WHAT IS REQUIRED: Your job is to print, exactly, the lines in the data below from the line with "You are a GUI" through the line with "Focus the 密码 password input field", both included, and to omit any picture.

DATA FOR THE TASK:
● ● ● ● ● ● ●
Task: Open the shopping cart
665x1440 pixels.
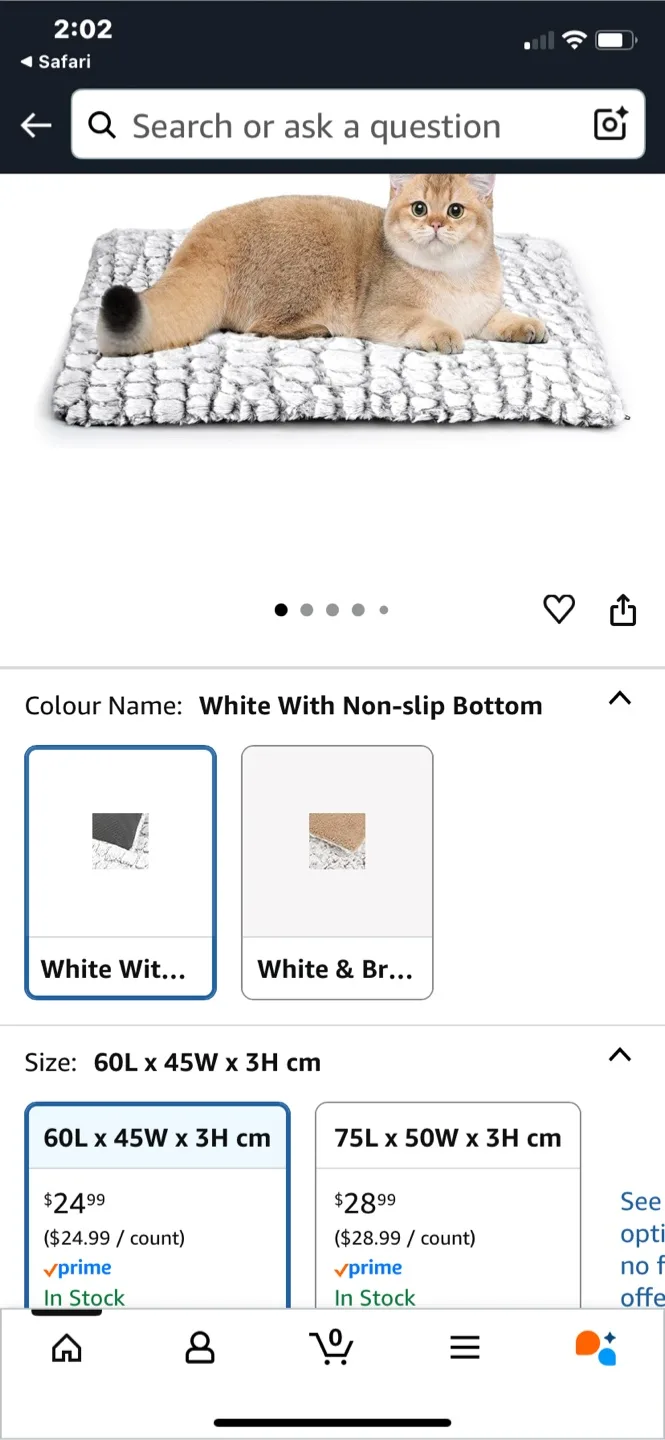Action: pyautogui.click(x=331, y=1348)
● ● ● ● ● ● ●
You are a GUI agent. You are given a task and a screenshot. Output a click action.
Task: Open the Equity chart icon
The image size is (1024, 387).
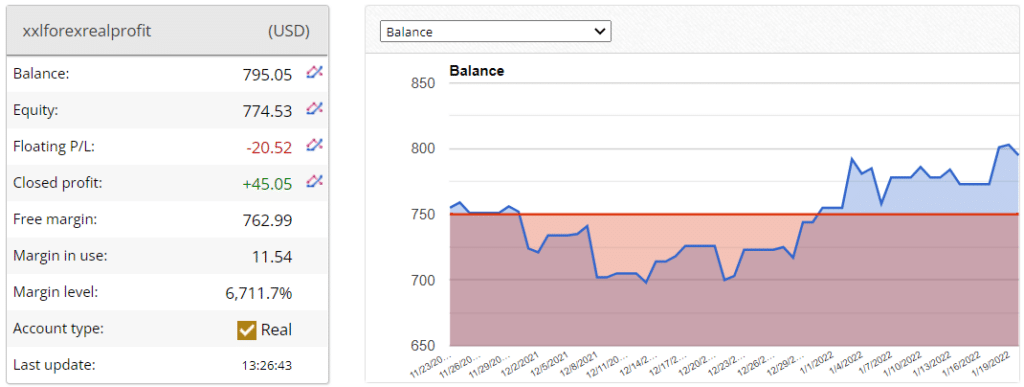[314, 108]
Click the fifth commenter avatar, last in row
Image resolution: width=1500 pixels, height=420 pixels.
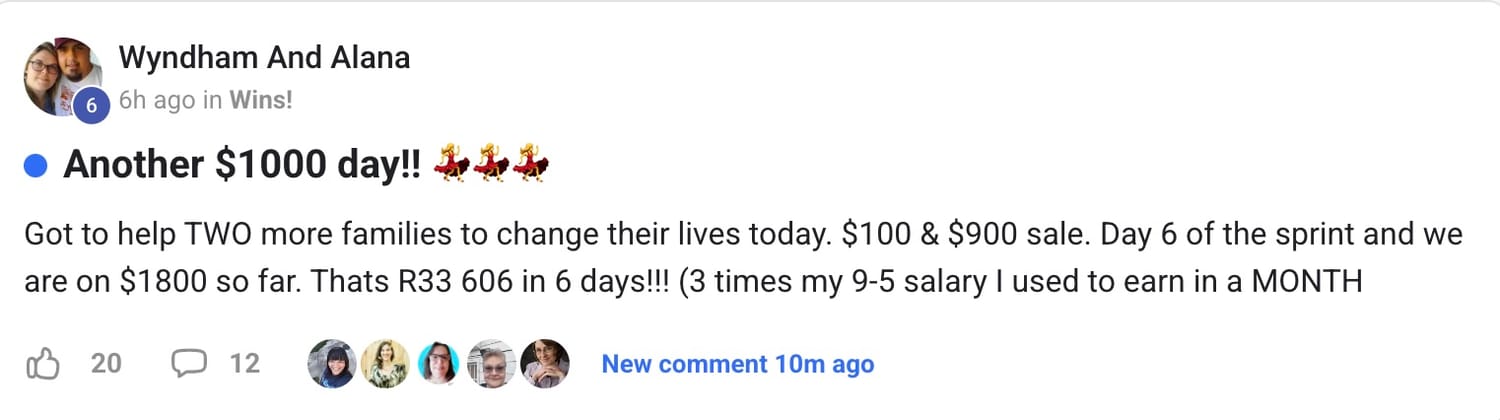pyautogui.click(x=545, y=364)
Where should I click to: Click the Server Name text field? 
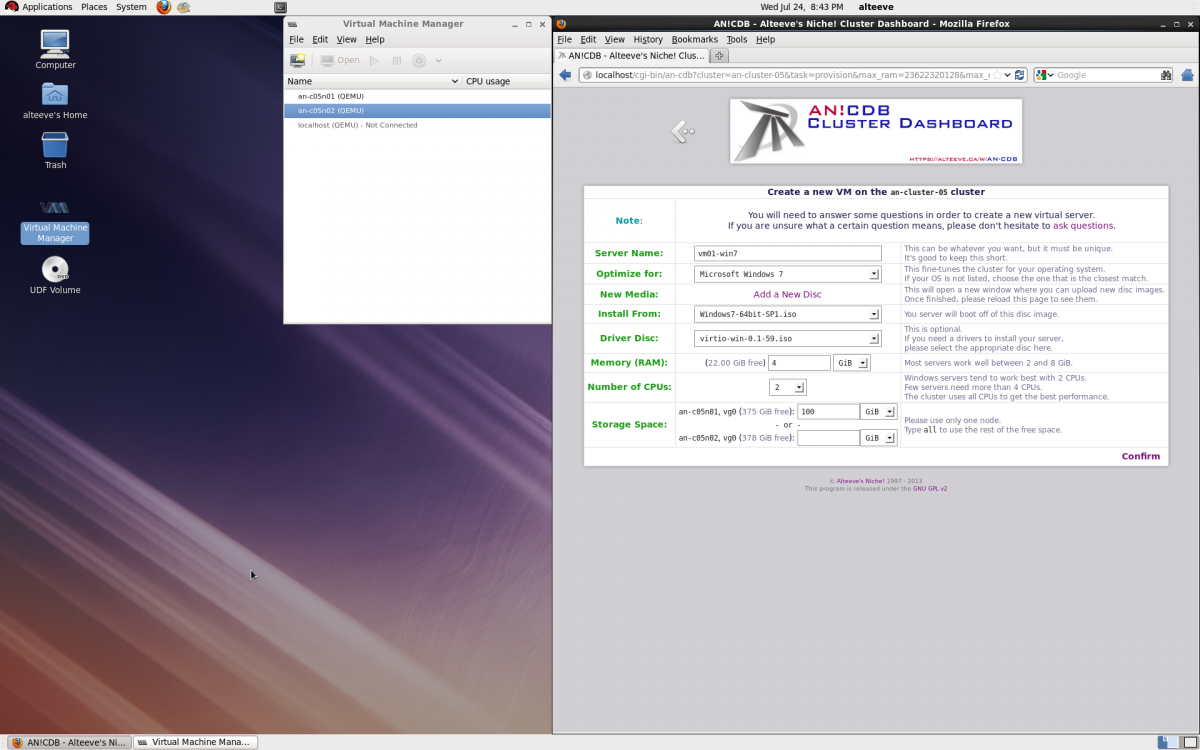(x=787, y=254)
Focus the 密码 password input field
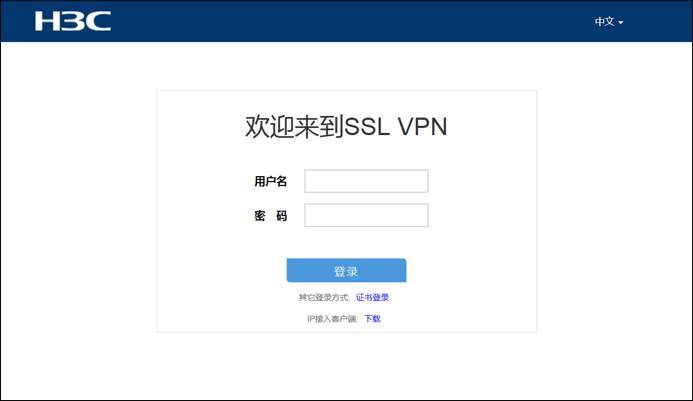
● ● ● ● ● ● ●
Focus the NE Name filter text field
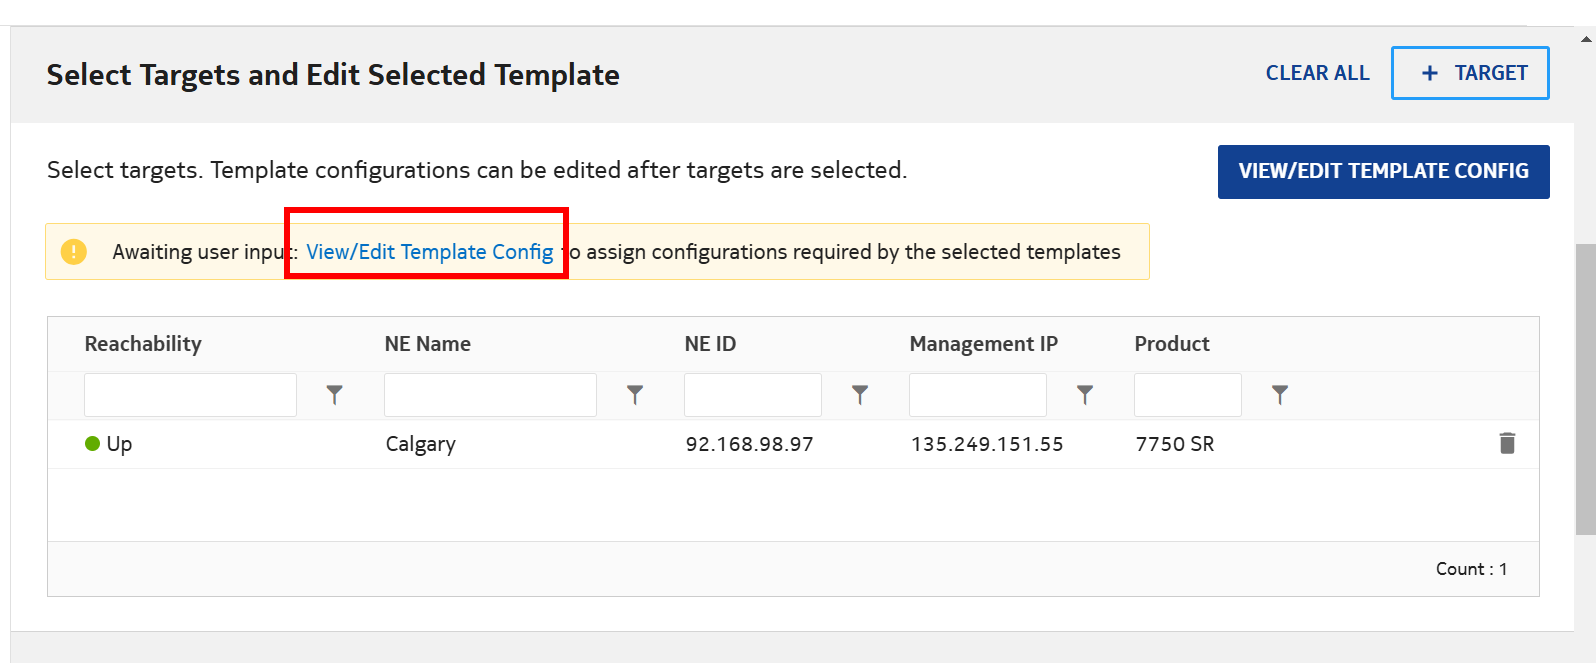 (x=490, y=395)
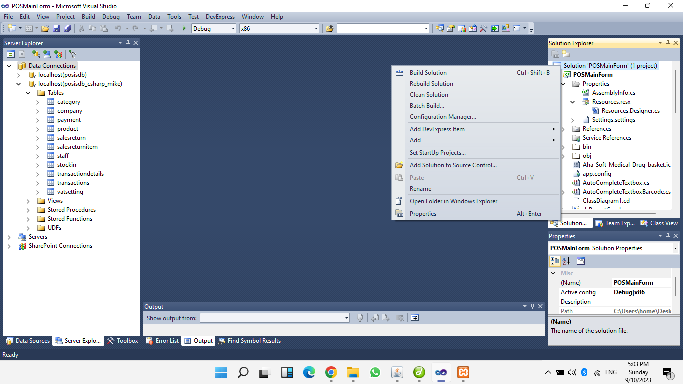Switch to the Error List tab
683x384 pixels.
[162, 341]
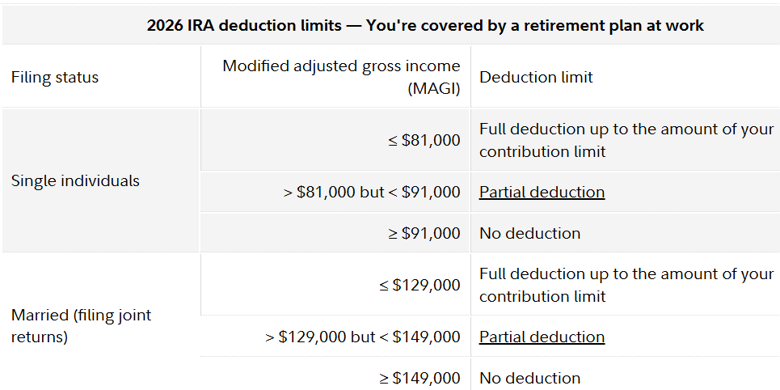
● ● ● ● ● ● ●
RESPONSE AREA:
You are a GUI agent. You are given a task and a screenshot. Output a click action.
Task: Open the Equity chart icon
The image size is (1024, 387).
[314, 108]
Click the fifth commenter avatar, last in row
Image resolution: width=1500 pixels, height=420 pixels.
pyautogui.click(x=545, y=364)
Where should I click to: Click the Server Name text field? 
(x=787, y=254)
Focus the 密码 password input field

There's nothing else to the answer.